### REQUIRED WORK
Repeat every line below exactly as it reads.
─── DATA LISTING ───
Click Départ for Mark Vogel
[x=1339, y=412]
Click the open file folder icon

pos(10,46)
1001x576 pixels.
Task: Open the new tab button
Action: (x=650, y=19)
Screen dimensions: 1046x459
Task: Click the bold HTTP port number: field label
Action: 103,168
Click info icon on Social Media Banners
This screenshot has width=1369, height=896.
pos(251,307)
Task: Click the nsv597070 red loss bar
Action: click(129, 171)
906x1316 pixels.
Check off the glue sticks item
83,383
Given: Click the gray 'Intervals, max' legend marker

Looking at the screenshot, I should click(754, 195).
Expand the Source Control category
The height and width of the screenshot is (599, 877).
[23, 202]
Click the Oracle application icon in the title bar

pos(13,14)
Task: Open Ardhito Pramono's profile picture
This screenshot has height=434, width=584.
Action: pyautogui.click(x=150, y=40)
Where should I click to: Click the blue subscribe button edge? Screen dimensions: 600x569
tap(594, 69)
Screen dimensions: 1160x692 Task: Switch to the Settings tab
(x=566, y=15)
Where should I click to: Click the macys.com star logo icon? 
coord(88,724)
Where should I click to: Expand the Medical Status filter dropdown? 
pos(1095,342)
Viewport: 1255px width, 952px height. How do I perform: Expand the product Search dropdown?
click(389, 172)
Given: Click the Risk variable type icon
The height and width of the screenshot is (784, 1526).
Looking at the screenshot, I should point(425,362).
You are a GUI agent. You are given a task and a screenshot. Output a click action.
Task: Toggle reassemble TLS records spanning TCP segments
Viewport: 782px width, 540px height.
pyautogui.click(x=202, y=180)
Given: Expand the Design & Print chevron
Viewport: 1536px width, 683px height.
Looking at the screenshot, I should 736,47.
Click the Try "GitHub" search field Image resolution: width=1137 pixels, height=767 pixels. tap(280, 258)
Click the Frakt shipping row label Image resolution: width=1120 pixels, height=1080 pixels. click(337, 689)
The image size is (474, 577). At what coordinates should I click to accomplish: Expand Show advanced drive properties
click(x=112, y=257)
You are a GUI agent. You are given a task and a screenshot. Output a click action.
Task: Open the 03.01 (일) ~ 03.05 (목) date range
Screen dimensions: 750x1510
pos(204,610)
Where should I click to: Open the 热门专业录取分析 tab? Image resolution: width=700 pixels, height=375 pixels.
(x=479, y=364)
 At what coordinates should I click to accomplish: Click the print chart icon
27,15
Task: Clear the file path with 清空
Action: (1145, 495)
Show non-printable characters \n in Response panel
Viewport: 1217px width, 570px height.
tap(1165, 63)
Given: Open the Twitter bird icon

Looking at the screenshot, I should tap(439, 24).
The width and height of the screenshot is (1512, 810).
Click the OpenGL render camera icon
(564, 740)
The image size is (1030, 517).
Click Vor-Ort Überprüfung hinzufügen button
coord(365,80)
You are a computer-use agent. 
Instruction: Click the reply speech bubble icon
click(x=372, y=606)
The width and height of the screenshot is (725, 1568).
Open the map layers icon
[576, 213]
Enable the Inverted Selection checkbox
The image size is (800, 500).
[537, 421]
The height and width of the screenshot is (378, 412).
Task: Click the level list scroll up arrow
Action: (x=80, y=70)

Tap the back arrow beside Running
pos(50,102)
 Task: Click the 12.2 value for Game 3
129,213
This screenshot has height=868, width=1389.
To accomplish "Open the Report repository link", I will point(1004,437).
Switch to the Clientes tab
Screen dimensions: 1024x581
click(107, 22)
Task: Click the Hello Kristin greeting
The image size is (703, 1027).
───
### SOLUTION FOR THIS TASK
Click Départ for Mark Vogel
[x=1339, y=412]
Click the open file folder icon

pos(10,46)
1001x576 pixels.
Task: Open the new tab button
Action: (x=650, y=19)
Screen dimensions: 1046x459
Task: Click the bold HTTP port number: field label
Action: 103,168
Click info icon on Social Media Banners
This screenshot has width=1369, height=896.
pos(251,307)
Task: Click the nsv597070 red loss bar
Action: click(129, 171)
906x1316 pixels.
Check off the glue sticks item
83,383
Given: Click the gray 'Intervals, max' legend marker

Looking at the screenshot, I should click(754, 195).
Expand the Source Control category
The height and width of the screenshot is (599, 877).
[23, 202]
Click the Oracle application icon in the title bar

pos(13,14)
Task: Open Ardhito Pramono's profile picture
This screenshot has height=434, width=584.
Action: pyautogui.click(x=150, y=40)
Where should I click to: Click the blue subscribe button edge? Screen dimensions: 600x569
tap(594, 69)
Screen dimensions: 1160x692 Task: Switch to the Settings tab
(x=566, y=15)
Where should I click to: Click the macys.com star logo icon? 
coord(88,724)
Where should I click to: Expand the Medical Status filter dropdown? 
pos(1095,342)
Viewport: 1255px width, 952px height. How do I perform: Expand the product Search dropdown?
click(389, 172)
Given: Click the Risk variable type icon
The height and width of the screenshot is (784, 1526).
Looking at the screenshot, I should point(425,362).
You are a GUI agent. You are given a task and a screenshot. Output a click action.
Task: Toggle reassemble TLS records spanning TCP segments
Viewport: 782px width, 540px height.
pyautogui.click(x=202, y=180)
Given: Expand the Design & Print chevron
Viewport: 1536px width, 683px height.
Looking at the screenshot, I should 736,47.
Click the Try "GitHub" search field Image resolution: width=1137 pixels, height=767 pixels. tap(280, 258)
Click the Frakt shipping row label Image resolution: width=1120 pixels, height=1080 pixels. click(337, 689)
The image size is (474, 577). At what coordinates should I click to accomplish: Expand Show advanced drive properties
click(x=112, y=257)
You are a GUI agent. You are given a task and a screenshot. Output a click action.
Task: Open the 03.01 (일) ~ 03.05 (목) date range
Screen dimensions: 750x1510
pos(204,610)
Where should I click to: Open the 热门专业录取分析 tab? Image resolution: width=700 pixels, height=375 pixels.
(x=479, y=364)
 At what coordinates should I click to accomplish: Click the print chart icon
27,15
Task: Clear the file path with 清空
Action: (1145, 495)
Show non-printable characters \n in Response panel
Viewport: 1217px width, 570px height.
tap(1165, 63)
Given: Open the Twitter bird icon

Looking at the screenshot, I should tap(439, 24).
The width and height of the screenshot is (1512, 810).
Click the OpenGL render camera icon
(564, 740)
The image size is (1030, 517).
Click Vor-Ort Überprüfung hinzufügen button
coord(365,80)
You are a computer-use agent. 
Instruction: Click the reply speech bubble icon
click(x=372, y=606)
The width and height of the screenshot is (725, 1568).
Open the map layers icon
[576, 213]
Enable the Inverted Selection checkbox
The image size is (800, 500).
[537, 421]
The height and width of the screenshot is (378, 412).
Task: Click the level list scroll up arrow
Action: (x=80, y=70)

Tap the back arrow beside Running
pos(50,102)
 Task: Click the 12.2 value for Game 3
129,213
This screenshot has height=868, width=1389.
To accomplish "Open the Report repository link", I will point(1004,437).
Switch to the Clientes tab
Screen dimensions: 1024x581
click(107, 22)
Task: Click the Hello Kristin greeting
The image size is (703, 1027).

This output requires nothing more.